With this in mind, land is a significant resource, both cross-cutting and critical for ending extreme poverty and promoting resilient societies. Secure land rights create incentives that enhance food security, economic growth and sustainable development!
Land has several characteristics that make it contestable: for example, it is a considered a valuable asset. In Malawi, where MUD Africa have worked since the beginning of 2012, land is the very basis of life upon which most households rest.
Land is also an important safety net for poor households, travelling through generations. In a time when the population across the globe are rising, demands for land is inevitably rising, fuelling competition of different sorts, causing conflicts between different groups and increases barriers to access to land for some groups. Often groups that already where side-stepped.
In many countries, secure land rights and land governance system are weak.

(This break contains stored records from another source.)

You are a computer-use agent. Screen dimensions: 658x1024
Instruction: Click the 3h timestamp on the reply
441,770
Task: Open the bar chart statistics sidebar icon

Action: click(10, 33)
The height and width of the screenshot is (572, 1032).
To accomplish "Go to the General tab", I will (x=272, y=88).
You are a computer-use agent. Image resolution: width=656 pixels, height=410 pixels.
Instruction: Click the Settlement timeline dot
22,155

Systems are weak because most states wherein, rights to land are of question – the state apparatus is also weak. Several types of law systems are at play simultaneously and as a consequence of these factors, rights to land and claims to a piece of land are often undocumented and/or have overlapping documents indicating different laws.
In Malawi land is scarce, and rural families need land in order for them to achieve decent living standards. They need support to withstand strong and powerful actors.
When communities and law systems allow women to have secure tenure and land rights they have opportunity to invest in their land, allowing them to increase their income, which in turn can increase their status and in some contexts decrease their exposure to domestic violence. If they have children, their extra income can help send them to school. This can spark a cycle of benefits.
At MUD Africa, we work to secure land rights for the rural poor, who make up 75% of the world’s poorest women and men. With secure tenure follows increased investment and productivity and ultimately a way out of poverty!
Land, however, is to be considered as much more than just a source for economic safety. As land is the basis of life in many agricultural based countries, it is also considered a source of ones identity. Your identity is based on your piece of land. Your history, your culture and ancestors of a certain community is all tied up in land. Without land, a community runs the risk of losing its distinctive identity. At the household level, access to land confirms membership in a community. Without access to land, the physical security of households may be at risk. In many societies, women-headed households may be particularly vulnerable without land, lacking an important livelihood asset as well as the security of a community.
When talking about climate, secure land rights would help successfully achieve the goal of limiting the rise in global temperature to no more than 2 degree Celsius above pre-industrial levels – set as a worldwide goal in the The 2015 Paris Agreement.
How? As an example: the World Resource Institute have conducted research in the conjunction to land rights and deforestation in the Amazons and their analysis finds that the annual deforestation rates in tenure-secure indigenous forestlands are significantly lower than in areas where insecure tenure is common, suggesting that securing tenure contributes to reducing deforestation in these areas.